▸ Set of tasks
• a. Retype the Nvidia chipmaking FAQ from "How much does" up to and including "and Nvidia's roles?".
• b. Continue the FAQ on Nvidia's role in chipmaking, starting after its last sentence.

* START Excerpt to read *

Your Burning Questions Answered
If Nvidia doesn't manufacture chips, what do they actually do?
They are the architects and system designers. Their work is entirely in the realm of intellectual property and software. Teams of engineers design the microarchitecture (how the transistors are organized), create the logic circuits using hardware description languages, physically lay out the chip, and develop the massive software stack (drivers, CUDA, libraries) that makes the hardware usable. The final output is a set of digital files, not a physical object.
Will Nvidia ever buy or build its own fabs to control supply?
It's highly unlikely in the foreseeable future. The capital intensity and operational complexity are prohibitive. A more plausible scenario, which some analysts speculate about, is Nvidia taking an equity stake in a foundry like TSMC or making massive, multi-year prepayments to secure dedicated capacity. This gives them influence and security without the burden of directly running a manufacturing business with its own cyclical downturns.
How much does the lithography/foundry process contribute to a GPU's performance?
It's foundational. A better process node (e.g., moving from 8nm to 4nm) allows for more transistors in the same area, higher clock speeds, and significantly better power efficiency. You could have the world's best GPU design, but if it's built on an old, inefficient process, it will be hot, slow, and uncompetitive. Nvidia's design and TSMC's process are co-dependent. The design exploits the process's capabilities, and the process is tuned to meet the design's demands.
What's the difference between ASML, TSMC, and Nvidia's roles?
Think of it as a hierarchy of tools. ASML makes the most advanced printing presses (EUV lithography machines). TSMC buys these presses and many other tools to build the most advanced printing factory (the fab). Nvidia creates the intricate design (the "text" and "images") that gets printed in TSMC's factory using ASML's presses. ASML doesn't make chips. TSMC doesn't design chips for the open market. Nvidia doesn't own the factories. Each is a master of its specific domain.

* END Excerpt to read *
* START Source excerpt *

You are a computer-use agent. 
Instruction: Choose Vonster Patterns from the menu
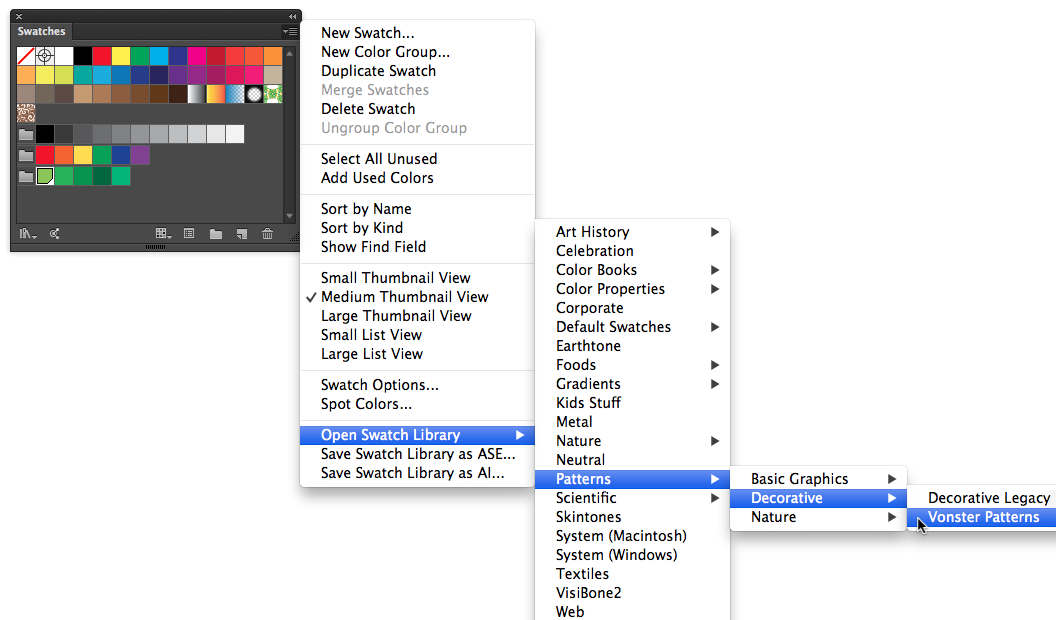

* END Source excerpt *

▸ Answer set
• a.
How much does the lithography/foundry process contribute to a GPU's performance?
It's foundational. A better process node (e.g., moving from 8nm to 4nm) allows for more transistors in the same area, higher clock speeds, and significantly better power efficiency. You could have the world's best GPU design, but if it's built on an old, inefficient process, it will be hot, slow, and uncompetitive. Nvidia's design and TSMC's process are co-dependent. The design exploits the process's capabilities, and the process is tuned to meet the design's demands.
What's the difference between ASML, TSMC, and Nvidia's roles?

• b.
Is the fabless model risky for Nvidia given geopolitical tensions?
This is the single biggest strategic risk highlighted by investors. Over 90% of the world's most advanced chip manufacturing capacity is in Taiwan (TSMC). Any disruption there would severely impact Nvidia's ability to produce its flagship products. This is why Nvidia (and the industry) is actively diversifying. They are qualifying more chips at Samsung (South Korea) and are likely to use TSMC's new fabs being built in Arizona, USA. However, geographic diversification of advanced fabs will take years and comes at a higher cost.
The bottom line is clear. Nvidia uses lithography in the most critical way possible—by designing chips that push the limits of what lithography can achieve. They just don't operate the machines themselves. This fabless partnership model, separating the brain (design) from the brawn (manufacturing), has been the engine behind the rapid innovation in computing. It allowed a company focused on graphics to pivot and power the AI revolution, all without ever having to worry about the physics of an EUV light source. That, in my view, is their real genius.